International economic integration has exposed serious weaknesses in the Vietnamese banking system. This issue has been presented by financial and banking experts at a seminar on “Improving the competitiveness of the Vietnamese banking system in the new conditions” held by the Finance Institute and Vietnam National Oil and Gas Group in Hanoi.
After more than two decades of renovation, the banking system has made a great leap forward in both quality and quantity. From only a few state-owned commercial banks, the country now has five state-owned commercial banks, one policy bank, one development bank, 37 commercial joint stock banks, 37 foreign bank branches and 45 representative offices of foreign financial and credit organisations in Vietnam. Besides, Vietnam also has six financial companies, 11 financial leasing companies and more than 900 people’s credit funds. Currently, the financial conditions of state-owned commercial banks have been significantly improved, the ratio of bad debts is reduced, operating efficiency is bettered and the capital adequacy ratio (CAR) is hovered at 8 per cent, some even at over 10 per cent.
Bad debt, human resources, financial capacity and technology
These are weaknesses against Vietnamese banks. “Integration brings stiff competition for banks, especially newly established commercial joint stock banks which have low financial capacity, small capital, low asset quality, weak risk resistance, and thin networks,” said Dr Tran Dinh Thien, Deputy Director of Vietnam Economic Institute. He pointed out that low IT level, limited human resource quality, and brain drain are hindrances for the development of banks.
Dr Le Quoc Ly, Chief of the Financial and Monetary Department under the Ministry of Planning and Investment, said the ratio of capital mobilisation usually accounts for 94 per cent of total mobilised capital; thus, the diversification of new services is a burden on state-owned commercial banks. The bad debt situation seems to be improved, but remains unstable. The outstanding debts in infrastructure construction remain too high versus total outstanding loans. The lending of these banks is mainly guaranteed by assets, while the real estate market has not developed. The liberalisation of interest rates caused the escalation in interest rates and this will harm firms reliant on bank loans,” Ly explained. Under that circumstance, according to Ly, some debtors will face insolvency and bankruptcy if they are not approved to borrow more from the bank. As a matter of fact, banks will have to “feed” their debtors and they may face capital loss.
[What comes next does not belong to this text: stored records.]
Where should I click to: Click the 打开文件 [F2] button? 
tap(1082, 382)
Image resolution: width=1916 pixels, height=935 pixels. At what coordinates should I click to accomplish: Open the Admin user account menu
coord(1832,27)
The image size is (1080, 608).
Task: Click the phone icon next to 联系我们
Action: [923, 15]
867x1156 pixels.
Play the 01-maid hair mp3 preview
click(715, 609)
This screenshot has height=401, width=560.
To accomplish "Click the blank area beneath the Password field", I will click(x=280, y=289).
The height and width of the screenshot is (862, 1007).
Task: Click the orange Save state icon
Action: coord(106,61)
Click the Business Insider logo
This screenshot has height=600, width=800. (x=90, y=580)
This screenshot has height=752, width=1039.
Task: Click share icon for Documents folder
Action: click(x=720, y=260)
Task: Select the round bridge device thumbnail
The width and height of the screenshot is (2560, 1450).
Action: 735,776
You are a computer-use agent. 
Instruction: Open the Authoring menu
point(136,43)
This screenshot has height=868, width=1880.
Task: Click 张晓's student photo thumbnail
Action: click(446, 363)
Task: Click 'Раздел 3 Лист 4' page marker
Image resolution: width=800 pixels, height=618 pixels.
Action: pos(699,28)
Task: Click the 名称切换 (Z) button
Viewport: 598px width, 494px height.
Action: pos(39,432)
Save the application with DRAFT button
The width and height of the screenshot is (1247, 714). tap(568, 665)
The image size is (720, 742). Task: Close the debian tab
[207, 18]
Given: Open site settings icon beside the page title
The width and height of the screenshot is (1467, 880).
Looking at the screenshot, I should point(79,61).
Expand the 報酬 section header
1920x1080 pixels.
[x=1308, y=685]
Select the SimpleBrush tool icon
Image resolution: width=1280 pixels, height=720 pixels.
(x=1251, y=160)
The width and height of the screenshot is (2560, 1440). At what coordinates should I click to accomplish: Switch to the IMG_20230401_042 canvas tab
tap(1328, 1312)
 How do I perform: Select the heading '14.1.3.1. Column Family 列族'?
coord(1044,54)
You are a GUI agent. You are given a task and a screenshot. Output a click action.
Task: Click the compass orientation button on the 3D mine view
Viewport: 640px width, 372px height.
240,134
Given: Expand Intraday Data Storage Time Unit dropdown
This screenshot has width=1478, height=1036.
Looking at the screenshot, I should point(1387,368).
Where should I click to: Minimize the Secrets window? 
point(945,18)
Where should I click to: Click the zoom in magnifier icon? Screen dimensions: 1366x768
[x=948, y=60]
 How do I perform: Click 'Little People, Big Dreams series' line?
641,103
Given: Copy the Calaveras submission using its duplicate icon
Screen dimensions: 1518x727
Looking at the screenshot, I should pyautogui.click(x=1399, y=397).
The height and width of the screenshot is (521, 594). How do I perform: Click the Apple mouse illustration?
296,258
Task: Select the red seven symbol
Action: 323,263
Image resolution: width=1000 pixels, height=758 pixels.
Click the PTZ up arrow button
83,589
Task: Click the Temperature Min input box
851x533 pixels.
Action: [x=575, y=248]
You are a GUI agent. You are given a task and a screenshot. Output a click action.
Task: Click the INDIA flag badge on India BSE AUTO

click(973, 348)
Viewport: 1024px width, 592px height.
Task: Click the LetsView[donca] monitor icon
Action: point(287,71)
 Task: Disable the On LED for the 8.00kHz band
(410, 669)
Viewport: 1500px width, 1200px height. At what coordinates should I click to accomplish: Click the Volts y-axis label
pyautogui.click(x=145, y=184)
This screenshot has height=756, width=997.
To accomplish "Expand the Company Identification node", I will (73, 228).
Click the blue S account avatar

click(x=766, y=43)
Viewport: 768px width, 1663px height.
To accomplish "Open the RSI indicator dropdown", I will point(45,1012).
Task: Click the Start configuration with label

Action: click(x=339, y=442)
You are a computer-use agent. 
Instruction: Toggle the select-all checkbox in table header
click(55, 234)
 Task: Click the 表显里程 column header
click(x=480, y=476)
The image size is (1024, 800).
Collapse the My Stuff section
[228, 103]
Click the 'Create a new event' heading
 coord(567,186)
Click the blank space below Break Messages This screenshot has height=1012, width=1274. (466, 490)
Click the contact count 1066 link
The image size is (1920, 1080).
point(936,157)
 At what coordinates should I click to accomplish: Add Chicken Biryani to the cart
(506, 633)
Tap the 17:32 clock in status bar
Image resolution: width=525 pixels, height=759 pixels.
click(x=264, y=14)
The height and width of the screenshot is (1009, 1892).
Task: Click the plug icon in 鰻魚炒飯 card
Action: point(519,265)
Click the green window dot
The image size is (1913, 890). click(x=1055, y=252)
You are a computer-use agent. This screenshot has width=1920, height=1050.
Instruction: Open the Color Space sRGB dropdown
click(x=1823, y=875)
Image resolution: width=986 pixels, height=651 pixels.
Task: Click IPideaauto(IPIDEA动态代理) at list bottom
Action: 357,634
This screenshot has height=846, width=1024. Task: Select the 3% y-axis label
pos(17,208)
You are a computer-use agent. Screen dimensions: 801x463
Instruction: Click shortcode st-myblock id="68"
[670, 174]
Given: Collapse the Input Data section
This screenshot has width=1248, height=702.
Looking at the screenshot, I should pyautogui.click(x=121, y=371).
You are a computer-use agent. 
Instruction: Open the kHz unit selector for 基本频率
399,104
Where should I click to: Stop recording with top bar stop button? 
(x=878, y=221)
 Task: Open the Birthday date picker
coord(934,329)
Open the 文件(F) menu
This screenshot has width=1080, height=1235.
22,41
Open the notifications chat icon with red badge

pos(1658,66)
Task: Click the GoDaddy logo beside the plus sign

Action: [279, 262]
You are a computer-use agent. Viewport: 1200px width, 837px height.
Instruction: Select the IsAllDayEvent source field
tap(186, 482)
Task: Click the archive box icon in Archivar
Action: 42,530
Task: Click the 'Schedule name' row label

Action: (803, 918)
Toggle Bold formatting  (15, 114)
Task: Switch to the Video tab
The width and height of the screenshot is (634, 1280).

Defining advantages and mainstay products
Dr Nguyen Thi Mui, Deputy Director of Financial Institute, said the banks should pay attention to expanding market share and improving competitiveness. They should rely on their traditional strong services to standardise the process of service supply, applying new technology, ensuring publicity and transparency and providing good customer service. Regarding modern payment services, banks are in serious need of marketing strategies for such products as mobile banking, internet banking and ATM cards. However, according to Mui, when developing modern payment services, banks should combine with the construction and development of insurance and financial leasing to minimise management costs and increase efficiency. On the other hand, domestic banks should also take advantage of their knowledge in serving domestic customers to expand market share to cope with rivalry from foreign banks with strong financial capacity, modern technology, attractive products, and good governance in the country.
“To develop, the banks have no other way than improving their governance levels to increase vitality. To edge up competition in market and market share, commercial joint stock banks should study the formation of multifunctional financial and banking groups. They can merge with other commercial joint stock banks or with state-owned commercial banks and join hands with strategic investors to grasp the opportunity before it is too late,” said Dr Le Hoang Nga of the Banking Institute. She said foreign banks or their branches join hands with Vietnamese commercial banks to save time and costs, and employ transaction networks and human resources when they enter the Vietnamese financial market.